● **Required work**: Pull out every line of the data below that contains the string "pixels". Matching is case-sensitive.

(Saved entries)
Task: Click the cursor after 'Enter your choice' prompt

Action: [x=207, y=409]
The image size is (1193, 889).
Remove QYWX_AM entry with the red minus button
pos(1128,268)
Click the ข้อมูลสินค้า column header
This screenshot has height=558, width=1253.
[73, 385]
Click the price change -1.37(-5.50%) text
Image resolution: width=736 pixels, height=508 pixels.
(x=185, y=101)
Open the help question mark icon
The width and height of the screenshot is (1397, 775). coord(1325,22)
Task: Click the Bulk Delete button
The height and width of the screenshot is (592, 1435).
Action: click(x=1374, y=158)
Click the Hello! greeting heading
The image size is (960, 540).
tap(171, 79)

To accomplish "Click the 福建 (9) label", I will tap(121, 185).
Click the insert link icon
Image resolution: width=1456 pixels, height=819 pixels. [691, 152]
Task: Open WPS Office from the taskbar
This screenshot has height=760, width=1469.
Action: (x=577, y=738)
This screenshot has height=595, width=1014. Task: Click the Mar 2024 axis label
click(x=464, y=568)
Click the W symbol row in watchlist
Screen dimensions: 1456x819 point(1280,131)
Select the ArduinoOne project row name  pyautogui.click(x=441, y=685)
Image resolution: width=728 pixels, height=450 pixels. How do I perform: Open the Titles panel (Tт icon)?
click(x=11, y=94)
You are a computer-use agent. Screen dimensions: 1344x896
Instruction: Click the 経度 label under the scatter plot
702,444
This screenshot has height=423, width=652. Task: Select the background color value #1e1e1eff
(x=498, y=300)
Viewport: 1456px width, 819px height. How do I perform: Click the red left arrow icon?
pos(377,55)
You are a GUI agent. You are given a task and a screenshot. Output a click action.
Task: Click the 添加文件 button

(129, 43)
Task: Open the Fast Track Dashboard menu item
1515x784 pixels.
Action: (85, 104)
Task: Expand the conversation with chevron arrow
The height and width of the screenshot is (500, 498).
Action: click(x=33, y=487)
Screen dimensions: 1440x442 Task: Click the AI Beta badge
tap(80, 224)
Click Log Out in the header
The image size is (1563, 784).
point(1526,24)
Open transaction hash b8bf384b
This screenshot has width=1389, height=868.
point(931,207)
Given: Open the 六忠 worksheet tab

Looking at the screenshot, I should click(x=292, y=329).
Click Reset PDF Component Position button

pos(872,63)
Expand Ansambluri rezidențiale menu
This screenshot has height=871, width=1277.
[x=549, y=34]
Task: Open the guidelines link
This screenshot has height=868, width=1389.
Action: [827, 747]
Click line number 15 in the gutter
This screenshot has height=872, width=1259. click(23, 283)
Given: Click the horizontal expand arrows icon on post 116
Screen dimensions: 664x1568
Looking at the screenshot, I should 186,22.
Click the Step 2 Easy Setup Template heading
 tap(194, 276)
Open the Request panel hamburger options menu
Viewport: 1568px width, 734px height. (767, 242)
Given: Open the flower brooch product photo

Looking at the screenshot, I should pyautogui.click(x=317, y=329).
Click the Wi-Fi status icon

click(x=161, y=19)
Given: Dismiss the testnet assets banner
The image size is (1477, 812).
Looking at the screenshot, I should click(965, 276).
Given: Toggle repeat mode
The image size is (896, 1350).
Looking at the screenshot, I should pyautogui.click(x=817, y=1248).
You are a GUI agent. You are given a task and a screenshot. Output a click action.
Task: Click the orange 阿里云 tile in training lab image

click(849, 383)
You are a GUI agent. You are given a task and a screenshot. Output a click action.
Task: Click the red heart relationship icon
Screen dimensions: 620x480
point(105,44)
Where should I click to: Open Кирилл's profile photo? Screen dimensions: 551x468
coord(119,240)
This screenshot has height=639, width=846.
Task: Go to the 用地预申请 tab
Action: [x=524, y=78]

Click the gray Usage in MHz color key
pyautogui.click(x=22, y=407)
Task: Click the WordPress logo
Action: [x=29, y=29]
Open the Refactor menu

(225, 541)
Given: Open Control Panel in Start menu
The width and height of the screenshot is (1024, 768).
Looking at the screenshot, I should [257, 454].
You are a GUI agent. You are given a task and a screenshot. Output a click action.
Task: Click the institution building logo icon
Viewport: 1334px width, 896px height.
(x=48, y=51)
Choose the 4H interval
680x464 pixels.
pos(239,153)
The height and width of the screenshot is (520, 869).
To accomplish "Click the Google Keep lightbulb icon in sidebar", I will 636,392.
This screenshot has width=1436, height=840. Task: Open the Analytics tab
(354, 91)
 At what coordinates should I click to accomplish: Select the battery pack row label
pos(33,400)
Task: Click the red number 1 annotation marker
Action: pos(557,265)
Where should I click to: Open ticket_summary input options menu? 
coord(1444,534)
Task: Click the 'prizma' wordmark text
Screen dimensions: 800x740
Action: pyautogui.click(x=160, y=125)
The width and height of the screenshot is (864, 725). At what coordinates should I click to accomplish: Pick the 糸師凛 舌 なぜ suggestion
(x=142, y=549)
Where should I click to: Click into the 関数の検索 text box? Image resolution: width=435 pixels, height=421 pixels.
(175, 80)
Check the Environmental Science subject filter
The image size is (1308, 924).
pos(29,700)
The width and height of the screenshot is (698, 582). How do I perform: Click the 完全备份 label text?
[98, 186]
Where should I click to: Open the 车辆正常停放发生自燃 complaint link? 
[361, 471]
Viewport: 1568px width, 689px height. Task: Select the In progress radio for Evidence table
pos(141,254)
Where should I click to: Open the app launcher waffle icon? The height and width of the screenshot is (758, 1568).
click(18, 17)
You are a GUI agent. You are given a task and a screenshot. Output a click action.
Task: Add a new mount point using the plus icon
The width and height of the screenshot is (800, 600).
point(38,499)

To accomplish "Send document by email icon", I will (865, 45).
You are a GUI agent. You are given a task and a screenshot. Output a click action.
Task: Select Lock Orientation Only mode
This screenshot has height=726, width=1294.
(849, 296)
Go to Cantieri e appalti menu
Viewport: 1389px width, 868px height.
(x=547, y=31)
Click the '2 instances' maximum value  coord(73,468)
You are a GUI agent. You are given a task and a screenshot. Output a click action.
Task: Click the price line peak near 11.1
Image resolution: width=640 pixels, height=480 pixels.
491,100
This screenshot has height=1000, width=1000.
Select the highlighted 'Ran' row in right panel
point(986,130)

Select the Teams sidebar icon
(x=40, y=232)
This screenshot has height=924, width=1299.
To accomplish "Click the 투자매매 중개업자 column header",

● **The reply**:
Image resolution: width=736 pixels, height=508 pixels.
Image resolution: width=1456 pixels, height=819 pixels. [691, 152]
Image resolution: width=728 pixels, height=450 pixels. How do I perform: Open the Titles panel (Tт icon)?
1515x784 pixels.
680x464 pixels.
Where should I click to: Click into the 関数の検索 text box? Image resolution: width=435 pixels, height=421 pixels.
Image resolution: width=640 pixels, height=480 pixels.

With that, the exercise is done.